Oleh: Chairul Anam Afgani, S.TP., M.P
(Prodi Teknologi Hasil Pertanian-FATETA UTS)
Ketergantungan masyarakat Indonesia terhadap produk tepung terigu sangat besar. Berdasarkan data dari Asosiasi Produsen Tepung Terigu Indonesia (Aptindo) konsumsi tepung terigu pada tahun 2020 mencapai 4,9 juta ton di kuartal III 2020. Adanya potensi tersebut, Indonesia berupaya untuk mencari alternatif tepung terigu dengan produk tepung lokal, yang berasal dari bahan lainnya, seperti serealia (biji-bijian), legume (polong-polongan), dan umbi-umbian. Ketiga produk lokal tersebut memiliki potensi yang besar dalam diversifikasi produk pangan, termasuk sorgum.
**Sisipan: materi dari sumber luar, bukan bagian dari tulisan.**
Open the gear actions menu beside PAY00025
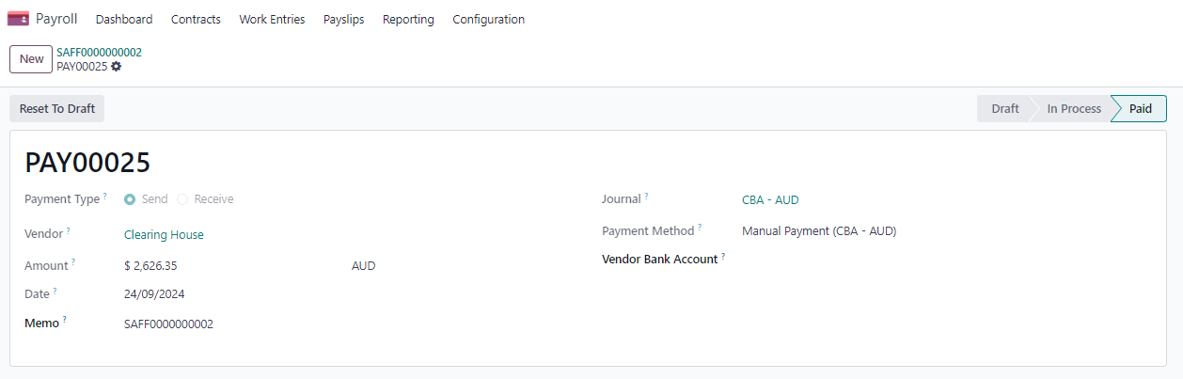tap(117, 67)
Sorgum (Sorghum bicolor L.) adalah tanaman yang termasuk dari famili Gramineae (tumbuhan). Sorgum juga merupakan salah satu jenis serealia yang tahan terhadap kekeringan, sehingga dapat tumbuh dengan ketersediaan air yang sedikit. Hal ini sangat baik untuk dibudidaya sebagai bahan pangan. Pemanfaatan sorgum di Indonesia belum optimal. Selama ini sorgum hanya dijadikan sebagai pakan ternak, padahal sorgum sangat cocok dijadikan sebagai komoditas agroindustri di Indonesia, karena ketahanannya yang tinggi pada komoditi kering. Data dari Badan Pusat Statistik (2019-2020), jumlah produksi sorgum sekitar 4.000-6.000 ton/tahun yang tersebar di lima provinsi, yakni Jawa Barat, Jawa Tengah, Jawa Timur, Daerah Istimewa Yogyakarta, dan Nusa Tenggara Timur. Berdasarkan data yang diperoleh dari Direktorat Budidaya Serealia pada tahun 2019, menunjukkan produksi tanaman sorgum di Indonesia 5 tahun terakhir hanya meningkat dari 6.114 ton menjadi 7.695 ton.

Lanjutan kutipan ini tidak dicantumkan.